WORK TASK 1:
Answer these questions using the passage on Bangladesh-Uzbekistan trade, one answer per line, marked to match:
(a) In which city and on which dates is the business summit held?
(b) What was the value of trade between the two countries in FY22?
(c) Which favorable conditions does Uzbekistan offer foreign investors?
WORK TASK 2:
Check each statement against the passage on Bangladesh-Uzbekistan trade. Answer yes or no, and quote the words that decide it.
(a) The business summit takes place in Dhaka.
(b) Bangladesh exported $26.33 million in goods to Uzbekistan in FY22.
(c) Travel between the two countries currently goes by direct routes.
WORK TASK 3: Pick up the passage on Bangladesh-Uzbekistan trade after its final sentence and extend it.

TEXT:

####

The Bangladesh-Uzbekistan Business Summit in Tashkent on May 26–27, 2025, aims to boost trade and investment. Trade between Bangladesh and Uzbekistan has strong potential, with prospects to increase exports by five times. Bangladesh can export various products, including textiles, medicines, leather goods, and IT services. Uzbekistan offers a gateway to Central Asia and Eastern Europe for Bangladeshi businesses. In FY22, trade between the two countries was valued at $35.13 million, with Bangladesh exporting $26.33 million in goods. Uzbekistan offers favorable conditions for foreign investors, including low energy costs and easy land access. Direct air connectivity is a key issue, as current travel routes are costly and indirect.

####

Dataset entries
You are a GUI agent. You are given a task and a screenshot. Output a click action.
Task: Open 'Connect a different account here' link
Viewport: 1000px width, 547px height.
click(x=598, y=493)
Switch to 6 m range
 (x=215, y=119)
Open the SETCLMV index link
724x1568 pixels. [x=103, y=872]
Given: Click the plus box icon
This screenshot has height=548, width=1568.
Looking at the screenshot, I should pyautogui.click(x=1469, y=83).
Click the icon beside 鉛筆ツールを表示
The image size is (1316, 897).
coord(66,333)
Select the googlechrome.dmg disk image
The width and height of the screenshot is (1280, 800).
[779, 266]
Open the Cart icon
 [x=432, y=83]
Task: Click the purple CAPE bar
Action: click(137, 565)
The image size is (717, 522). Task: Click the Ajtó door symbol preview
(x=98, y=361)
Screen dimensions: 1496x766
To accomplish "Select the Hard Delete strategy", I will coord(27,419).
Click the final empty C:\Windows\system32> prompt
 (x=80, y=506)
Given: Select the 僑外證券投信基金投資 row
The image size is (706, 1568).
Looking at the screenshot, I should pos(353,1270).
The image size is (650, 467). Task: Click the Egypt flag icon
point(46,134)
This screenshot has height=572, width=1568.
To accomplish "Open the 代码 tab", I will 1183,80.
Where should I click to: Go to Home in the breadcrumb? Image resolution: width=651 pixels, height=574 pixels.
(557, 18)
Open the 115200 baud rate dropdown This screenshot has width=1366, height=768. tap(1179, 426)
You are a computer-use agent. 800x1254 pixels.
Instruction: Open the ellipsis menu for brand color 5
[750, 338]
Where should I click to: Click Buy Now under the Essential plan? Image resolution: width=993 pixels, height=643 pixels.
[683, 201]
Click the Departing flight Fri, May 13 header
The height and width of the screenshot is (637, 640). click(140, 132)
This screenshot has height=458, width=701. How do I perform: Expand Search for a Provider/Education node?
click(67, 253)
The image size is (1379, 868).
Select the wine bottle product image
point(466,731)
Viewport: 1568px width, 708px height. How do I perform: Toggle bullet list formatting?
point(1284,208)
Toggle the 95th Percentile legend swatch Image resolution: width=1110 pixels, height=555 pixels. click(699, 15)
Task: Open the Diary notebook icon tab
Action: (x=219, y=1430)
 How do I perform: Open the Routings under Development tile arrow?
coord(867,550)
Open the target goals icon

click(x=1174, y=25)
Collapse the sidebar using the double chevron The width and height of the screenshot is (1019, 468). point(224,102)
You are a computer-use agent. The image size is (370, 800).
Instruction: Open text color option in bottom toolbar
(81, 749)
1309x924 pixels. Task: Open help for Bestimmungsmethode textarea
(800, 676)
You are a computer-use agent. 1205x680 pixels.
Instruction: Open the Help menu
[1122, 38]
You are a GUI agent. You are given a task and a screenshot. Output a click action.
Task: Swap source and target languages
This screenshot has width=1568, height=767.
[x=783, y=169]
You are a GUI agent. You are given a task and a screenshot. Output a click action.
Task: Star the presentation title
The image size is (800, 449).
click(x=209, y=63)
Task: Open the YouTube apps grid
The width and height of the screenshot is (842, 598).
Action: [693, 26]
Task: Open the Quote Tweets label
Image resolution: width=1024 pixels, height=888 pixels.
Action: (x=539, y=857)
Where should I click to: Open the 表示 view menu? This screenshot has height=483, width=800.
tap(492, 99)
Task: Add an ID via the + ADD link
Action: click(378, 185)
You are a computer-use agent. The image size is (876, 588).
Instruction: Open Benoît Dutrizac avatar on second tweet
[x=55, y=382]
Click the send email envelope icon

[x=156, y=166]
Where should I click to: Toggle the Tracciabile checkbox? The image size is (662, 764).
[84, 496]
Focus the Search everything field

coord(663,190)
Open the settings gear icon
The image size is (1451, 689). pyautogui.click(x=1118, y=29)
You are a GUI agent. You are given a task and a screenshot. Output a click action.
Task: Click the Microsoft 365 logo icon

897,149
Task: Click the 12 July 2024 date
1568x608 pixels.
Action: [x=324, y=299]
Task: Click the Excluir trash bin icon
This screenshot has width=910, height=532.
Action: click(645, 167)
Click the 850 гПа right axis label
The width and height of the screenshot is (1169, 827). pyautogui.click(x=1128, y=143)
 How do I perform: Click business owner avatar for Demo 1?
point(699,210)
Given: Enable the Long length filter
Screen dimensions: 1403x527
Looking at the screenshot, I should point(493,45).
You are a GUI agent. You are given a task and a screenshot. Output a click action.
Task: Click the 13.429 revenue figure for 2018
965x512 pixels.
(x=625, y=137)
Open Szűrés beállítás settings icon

####

RESPONSE BOX 1:
(a) Tashkent, May 26–27, 2025
(b) $35.13 million
(c) Low energy costs and easy land access

RESPONSE BOX 2:
(a) No: "The Bangladesh-Uzbekistan Business Summit in Tashkent"
(b) Yes: "with Bangladesh exporting $26.33 million in goods"
(c) No: "current travel routes are costly and indirect"

RESPONSE BOX 3:
==Cultural and educational relations==
Although cultural exchanges between Bangladesh and Uzbekistan have remained limited, both countries have expressed interest in enhancing cooperation in the fields of education, culture, and people-to-people contact. Uzbekistan has acknowledged the historical link between the nations, referencing Bangabandhu Sheikh Mujibur Rahman’s visit to Tashkent in 1973, which laid a symbolic foundation for future cultural understanding.

In the 2018 bilateral dialogue, both governments discussed possibilities of signing cultural exchange programs and promoting academic collaboration between universities and institutions. Uzbekistan showed interest in hosting Bangladeshi students, particularly in fields such as textile engineering and medical sciences, areas in which Bangladesh has growing expertise.

Additionally, the countries have engaged in cultural representation through participation in events organized by the Organisation of Islamic Cooperation (OIC) and other multilateral forums where Islamic heritage, language, and cultural traditions serve as connecting threads.

In April 2025, the Embassy of Bangladesh in Uzbekistan celebrated two significant national occasions – the Bangla New Year 1432 (Pahela Baishakh) and Bangladesh’s Independence and National Day – with vibrant events in Tashkent.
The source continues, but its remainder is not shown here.